At least I woke early today and in good form to vac up the bogongs. Haven’t those buggers provided us with some entertainment this year. Bunnings has done a roaring trade in fly mesh with folk desperate to keep them out. Good luck I tell them, those bogos will find a way in. My car is full of them. On Wednesday night when I started the engine to come home they swarmed about the cabin, which they had mistaken for a cave, until they calmed down. The next day I chanced to open the passenger door and a bunch of them enjoying the warmth and darkness of the door seal, quivered, drew their wings across their eyes and complained; “turn off the bloody light” Whilst I’m not one who, like some I know, can turn apoplectic in the presence of small strange fast moving insects, I don’t encourage them and there will be some who will say that the poisons I have commissioned to be spread throughout residences I have occupied places me firmly in the anti insect camp. However there is something strangely friendly about these soft furry fellows that makes me feel that if enough of them formed a large enough clump I might keep them as a pet. Is it only me? I guess so. Of course there is a dark side to this once important source of protein to mountain dwelling aborigines and that is that they now transport arsenic from Southern Queensland and South Australia where they spend their formative years (as miners no doubt, hence the arsenic) to the Snowy Mountains (or my car) where it leaches from their dead bodies into the pristine soil giving it a taste of the future when these mountains themselves will be turned into mines.

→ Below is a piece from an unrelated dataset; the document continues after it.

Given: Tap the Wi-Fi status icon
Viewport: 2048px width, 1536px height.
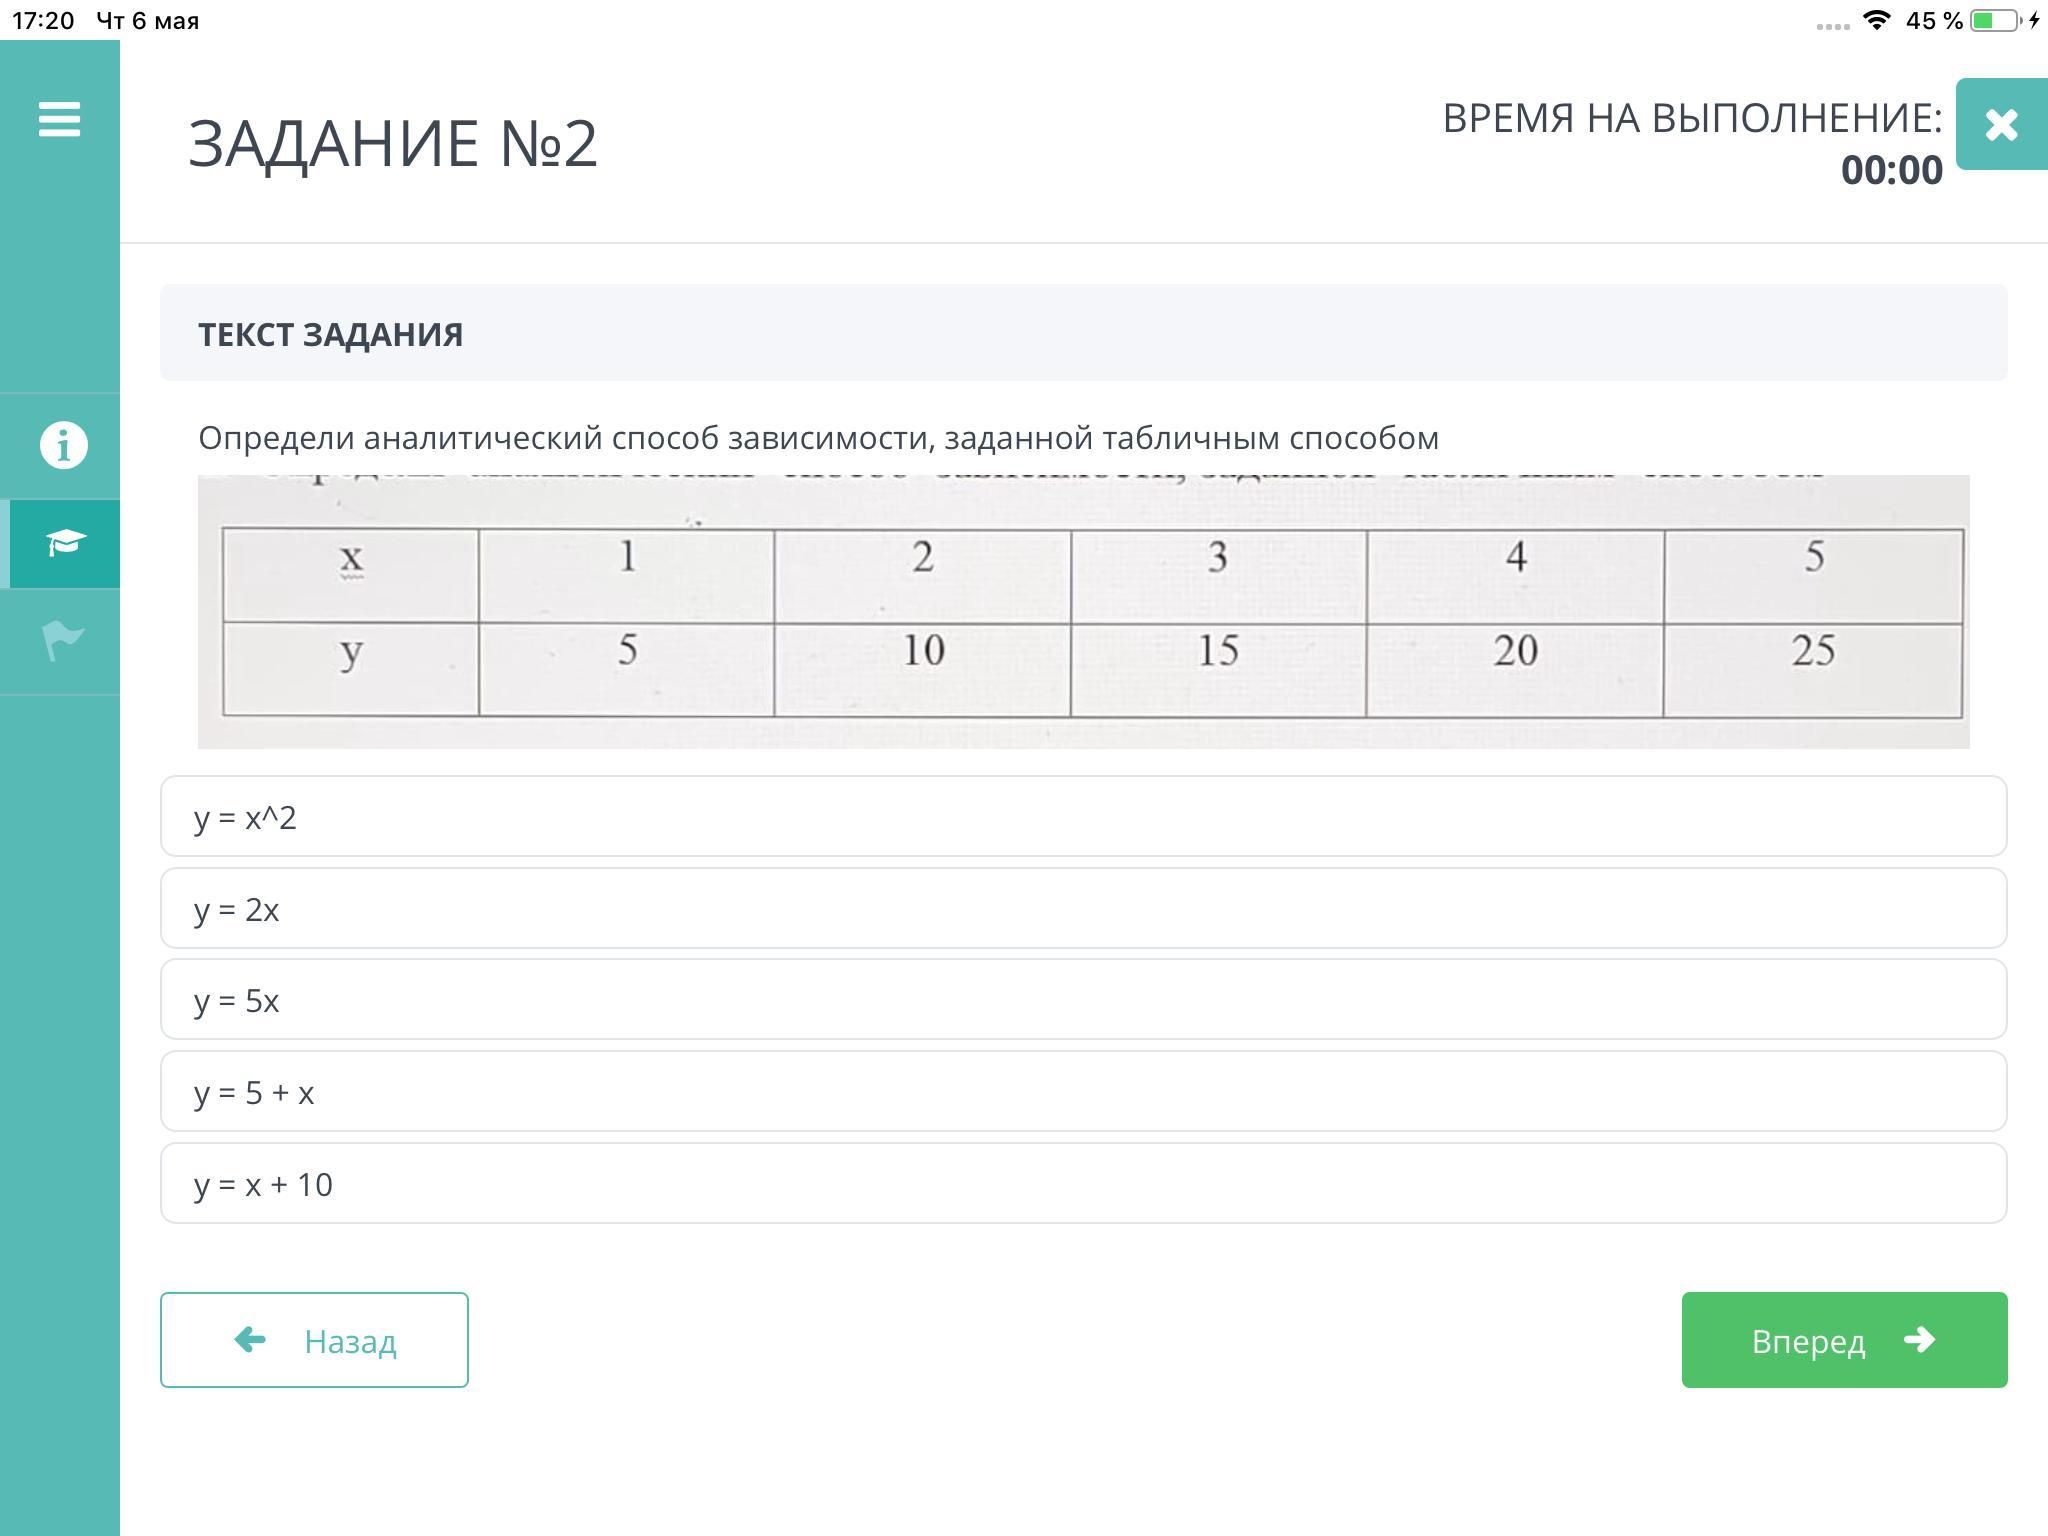Looking at the screenshot, I should (1877, 20).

I went to THE CITY Ta! Ta! today partially to research lanes for Clover’s Mini Bar scheme and partly to find a wedding present for Alice. Unfortunately I found nothing good enough for Alice, see photo


And no lanes suitable for Clover though I did find a movie set lane which was so uninspiring, see lack of photo


(not a photo to be seen)


It wasn’t a waste of time though. I did find this handsome man made cave at 9 Clarence Street and so had the Bogongs, in their plentitude. Sorry about the shake, I over estimated the control I thought I would get from those two glasses of wine with lunch. These guys are thirty odd meters up, all trying to get through the cracks between the ceiling tiles to the, must be a cave, beyond. I wish I’d had a big bass drum or amplified guitar. Bogongs must be very sensitive to vibration I think, and sound can provide that. I’ll never forget when Alice and I were at The Eagles Nest, a venue at the top of the chair lift at Thredbo, for an eleven AM gig at the Blues Festival there. When Who’s Muddy Shoes, the band, struck their first chord, the whole room was filled with disturbed moths. Most of us could just keep our mouths shut and put our hands over our drinks but I did feel sorry for the singer.






This isn’t anything to do with Bogongs you’ll be relieved, It’s a corner of an exhibition room at the MCA


Here’s another corner.


The room had four corners, bet your sorry you missed it

These youngsters are just auditioning for the Opera (house)


Oh yes. You were there too Kell.

3 Comments:

At 9:33 PM, Blogger O'Keefe Family said...

Thanks for the photos Robert, especially of the Opera House - Sydney is so beautiful! What's with all the moths?

 
At 12:05 PM, Blogger O'Keefe Family said...

They say bogons are quite tasty if you singe off the extremities first, but don't have too many due to the arsenic....I say, "let bogons be bogons"....... (courtesy of Macca on Sunday morning ABC)Chris & Sue

 
At 6:18 PM, Blogger O'Keefe Family said...

In researching my blog I chanced to look up the spelling of bogong the moth which I was spelling Bogon. Macquarie lists bogon as a miss spelling of bogan -1. a person generally from the outer suburbs, from a lower socio-economic background, viewed as uncultured. 2. A stupid person.
It then asks us to compare the following: barrys, boonie, Charlene, Charmain, feral and especially Qld; bevan and bev-chick,WA bog, ACT booner,and Tasmania chigger. None of which has anything to do with the tasty moth.